START EXTRACTED TEXT
Ever wonder how a World Bank flagship report gets written? A team of experts drafts an outline and shares it with stakeholders for their comments, suggestions and inputs. Based on this feedback, the team drafts the report and shares the draft for further comment, before publishing the final draft.
Today, we are proposing to write our flagship report on youth employment in Africa differently. We are launching a wiki platform and inviting the world to participate in the writing of the report. The wiki contains the preliminary outline which you can revise and rewrite. I emphasize that the outline is preliminary; it contains assertions that may not be borne out by further analysis (I know because I wrote some of them). So please add to, subtract from and edit the outline.
Why are we doing this? First, the topic of youth employment in Africa is so important that we need to engage as many people as possible in finding solutions. And second, young people are so tech-savvy that this may be a way of harnessing that talent and energy.
As you can imagine, the idea of writing a report on a wiki platform raised some questions, even from my teammates ("if you needed brain surgery, would you crowd source that too?"). But we decided that the benefits outweigh the risks.
Writing a report on a wiki is the logical extension of the World Bank's open knowledge and open data programs (link to these), not to mention this blog.
And if we succeed in collaborating with a large number of people, we could call it the world's development report.
END EXTRACTED TEXT
START SUPPLIED DATA
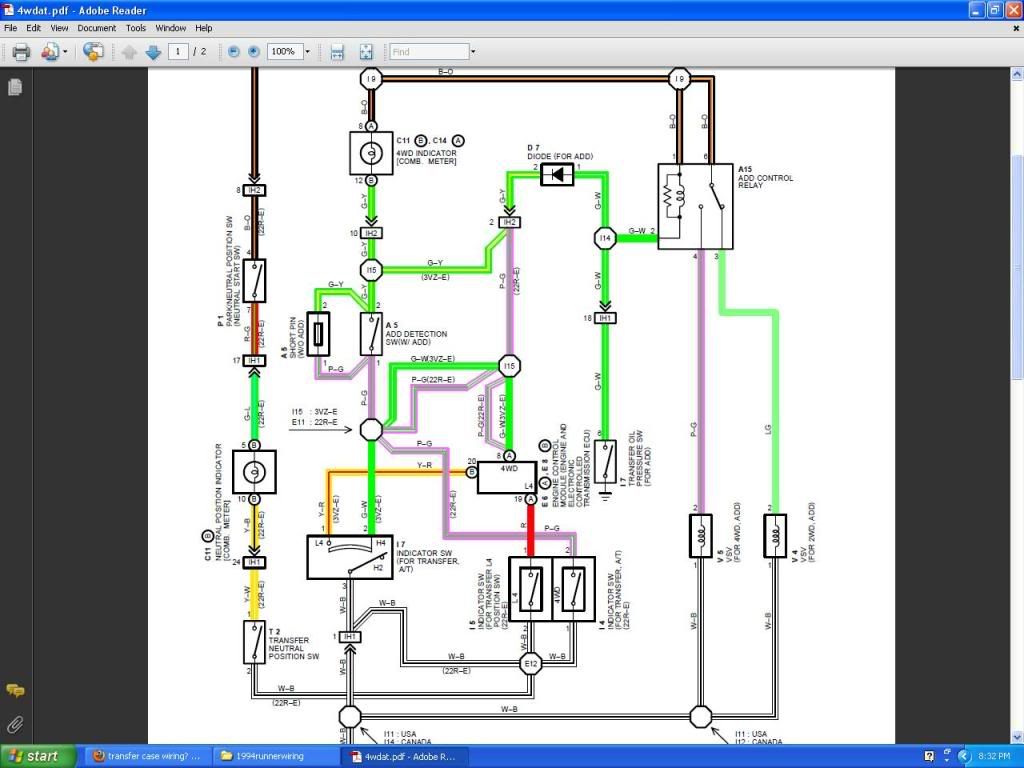Open the View menu
Screen dimensions: 1024x768
60,28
END SUPPLIED DATA
**TASKS TO PERFORM**
1: Rewrite the paragraph of the text on the wiki-written youth employment report that begins "Today, we are proposing" as a shorter paragraph that keeps its main facts.
2: In the text on the wiki-written youth employment report, reproduce the part that opens with the words containing "Why are we doing" and closes with "talent and energy.", replacing "tech-savvy" with "digitally fluent".

**TASK-BY-TASK RESULTS**
1: The flagship report on youth employment in Africa will be written differently: a wiki platform is being launched, and the world is invited to help write it. The wiki holds a preliminary outline that anyone can revise. Because that outline contains assertions that further analysis may not support, some of them written by the author, readers are asked to add to, cut and edit it.

2:
Why are we doing this? First, the topic of youth employment in Africa is so important that we need to engage as many people as possible in finding solutions. And second, young people are so digitally fluent that this may be a way of harnessing that talent and energy.